Minds Without Fear – Imogen Heap and Vishal Dadlani
Imogen Heap has long been a favorite singer-songwriter. Recently, a TV show filmed the making of this song, showing the collaboration between Heap and an Indian Bollywood musician, Vishal Dadlani (more well-known as half of the duo, Vishal-Shekhar, but, also as the lead musician of an avante-garde Indian rock/electronica band, Pentagram).
I enjoyed the behind-the-scenes, particularly how they went to a hole-in-the-wall musical instrument shop deep in an obscure Indian village/town and recorded all sorts of new and different sounds to then add to the track. Sometimes, inspiration comes from unexpected places, if we only open ourselves up to different experiences. There’s also something to be said about cross-cultural collaborations such as this one, which bring about strikingly singular works of art.
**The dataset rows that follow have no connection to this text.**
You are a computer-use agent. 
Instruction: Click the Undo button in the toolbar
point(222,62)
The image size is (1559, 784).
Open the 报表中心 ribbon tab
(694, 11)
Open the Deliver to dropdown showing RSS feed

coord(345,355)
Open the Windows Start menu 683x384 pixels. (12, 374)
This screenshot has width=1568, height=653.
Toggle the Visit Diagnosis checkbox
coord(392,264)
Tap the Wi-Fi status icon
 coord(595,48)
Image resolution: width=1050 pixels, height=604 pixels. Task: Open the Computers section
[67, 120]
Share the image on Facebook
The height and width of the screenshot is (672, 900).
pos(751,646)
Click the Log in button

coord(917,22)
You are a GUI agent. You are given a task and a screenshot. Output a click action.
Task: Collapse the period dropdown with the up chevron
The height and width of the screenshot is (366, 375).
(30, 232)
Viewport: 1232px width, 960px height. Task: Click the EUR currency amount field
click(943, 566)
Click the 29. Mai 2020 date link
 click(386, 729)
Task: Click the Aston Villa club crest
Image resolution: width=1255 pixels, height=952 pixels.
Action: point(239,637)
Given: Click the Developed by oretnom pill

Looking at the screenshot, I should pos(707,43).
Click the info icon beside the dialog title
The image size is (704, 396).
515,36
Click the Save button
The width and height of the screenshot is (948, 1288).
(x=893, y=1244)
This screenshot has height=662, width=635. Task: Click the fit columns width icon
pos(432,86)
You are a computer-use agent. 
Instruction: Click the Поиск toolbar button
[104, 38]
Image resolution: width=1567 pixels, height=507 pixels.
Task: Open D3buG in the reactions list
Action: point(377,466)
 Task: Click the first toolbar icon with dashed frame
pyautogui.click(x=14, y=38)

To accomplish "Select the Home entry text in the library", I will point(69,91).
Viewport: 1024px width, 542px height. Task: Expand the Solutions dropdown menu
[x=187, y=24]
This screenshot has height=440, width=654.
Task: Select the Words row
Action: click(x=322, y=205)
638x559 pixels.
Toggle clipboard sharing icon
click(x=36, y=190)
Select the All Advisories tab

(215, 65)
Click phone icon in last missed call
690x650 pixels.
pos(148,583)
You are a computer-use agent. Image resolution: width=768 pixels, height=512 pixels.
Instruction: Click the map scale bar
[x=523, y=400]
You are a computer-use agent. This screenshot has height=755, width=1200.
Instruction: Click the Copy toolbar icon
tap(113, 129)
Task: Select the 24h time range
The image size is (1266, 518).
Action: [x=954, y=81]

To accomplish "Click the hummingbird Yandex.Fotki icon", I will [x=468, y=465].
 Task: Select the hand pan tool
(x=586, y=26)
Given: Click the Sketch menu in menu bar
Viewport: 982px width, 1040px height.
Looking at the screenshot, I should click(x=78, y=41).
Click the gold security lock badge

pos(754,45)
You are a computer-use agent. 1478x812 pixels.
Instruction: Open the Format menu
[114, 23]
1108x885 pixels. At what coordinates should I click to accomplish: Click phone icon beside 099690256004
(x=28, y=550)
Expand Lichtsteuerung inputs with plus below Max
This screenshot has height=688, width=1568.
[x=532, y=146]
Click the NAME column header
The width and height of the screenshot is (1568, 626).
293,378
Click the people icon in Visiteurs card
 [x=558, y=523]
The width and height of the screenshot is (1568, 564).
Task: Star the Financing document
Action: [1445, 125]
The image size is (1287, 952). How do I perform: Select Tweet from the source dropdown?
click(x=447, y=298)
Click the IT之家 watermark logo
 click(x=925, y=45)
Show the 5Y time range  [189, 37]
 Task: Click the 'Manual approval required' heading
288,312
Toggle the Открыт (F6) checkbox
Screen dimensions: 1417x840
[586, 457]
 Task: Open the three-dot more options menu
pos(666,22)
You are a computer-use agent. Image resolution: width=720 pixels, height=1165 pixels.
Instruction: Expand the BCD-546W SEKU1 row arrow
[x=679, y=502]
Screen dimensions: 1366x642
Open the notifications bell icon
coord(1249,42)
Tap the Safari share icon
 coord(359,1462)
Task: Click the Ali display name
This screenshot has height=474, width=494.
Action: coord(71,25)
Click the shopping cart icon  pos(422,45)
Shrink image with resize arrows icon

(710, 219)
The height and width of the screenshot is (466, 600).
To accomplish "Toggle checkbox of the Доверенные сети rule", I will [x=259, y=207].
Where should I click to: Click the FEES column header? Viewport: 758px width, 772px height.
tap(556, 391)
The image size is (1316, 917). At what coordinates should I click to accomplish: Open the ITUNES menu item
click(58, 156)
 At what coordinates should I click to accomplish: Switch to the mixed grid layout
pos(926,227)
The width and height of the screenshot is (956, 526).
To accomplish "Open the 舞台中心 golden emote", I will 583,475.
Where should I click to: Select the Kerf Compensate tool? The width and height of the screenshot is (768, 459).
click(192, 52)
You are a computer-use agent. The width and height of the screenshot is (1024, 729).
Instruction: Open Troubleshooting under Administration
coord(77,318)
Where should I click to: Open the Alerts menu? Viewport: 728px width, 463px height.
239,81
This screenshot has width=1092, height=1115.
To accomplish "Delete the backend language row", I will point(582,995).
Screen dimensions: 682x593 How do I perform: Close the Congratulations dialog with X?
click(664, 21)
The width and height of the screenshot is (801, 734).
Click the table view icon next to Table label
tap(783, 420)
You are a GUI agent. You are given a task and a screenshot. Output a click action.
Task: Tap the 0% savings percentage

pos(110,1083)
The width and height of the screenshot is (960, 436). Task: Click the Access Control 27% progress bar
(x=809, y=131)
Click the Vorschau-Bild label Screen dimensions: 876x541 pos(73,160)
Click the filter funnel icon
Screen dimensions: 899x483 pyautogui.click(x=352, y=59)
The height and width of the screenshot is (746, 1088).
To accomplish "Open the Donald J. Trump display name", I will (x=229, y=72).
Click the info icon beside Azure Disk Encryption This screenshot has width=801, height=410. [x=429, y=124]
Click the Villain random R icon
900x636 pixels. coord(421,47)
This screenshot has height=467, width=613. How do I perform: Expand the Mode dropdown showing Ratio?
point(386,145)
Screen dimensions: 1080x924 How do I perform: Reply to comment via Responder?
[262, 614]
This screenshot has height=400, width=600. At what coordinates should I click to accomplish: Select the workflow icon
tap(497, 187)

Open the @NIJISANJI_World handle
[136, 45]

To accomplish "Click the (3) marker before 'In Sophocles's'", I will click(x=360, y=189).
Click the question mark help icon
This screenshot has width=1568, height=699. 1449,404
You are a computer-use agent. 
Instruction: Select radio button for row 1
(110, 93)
The song’s lyrics are based on a pre-Independence poem by India’s most famous polymath – philosopher-poet-playwright-and-more, Rabindranath Tagore. The original poem (below) was intended to encourage the country’s freedom fighters to keep at their quest (gaining independence from the long-time British colonialists through non-violent resistance, known as “satyagraha”). This particular poem has also had quite a cultural revival recently.
Where The Mind Is Without Fear
Where the mind is without fear and the head is held high
Where knowledge is free
Where the world has not been broken up into fragments
By narrow domestic walls
Where words come out from the depth of truth
Where tireless striving stretches its arms towards perfection
Where the clear stream of reason has not lost its way
Into the dreary desert sand of dead habit
Where the mind is led forward by thee
Into ever-widening thought and action
Into that heaven of freedom, my Father, let my country awake
– Rabindranath Tagore, Gitanjali XXXV [Source: Rabindranath Tagore, An Anthology]
Beautiful song and poem. And, a lovely way to remind us of sentiments and philosophies that somehow don’t seem to fit the world we live in anymore — even as we increasingly need them to.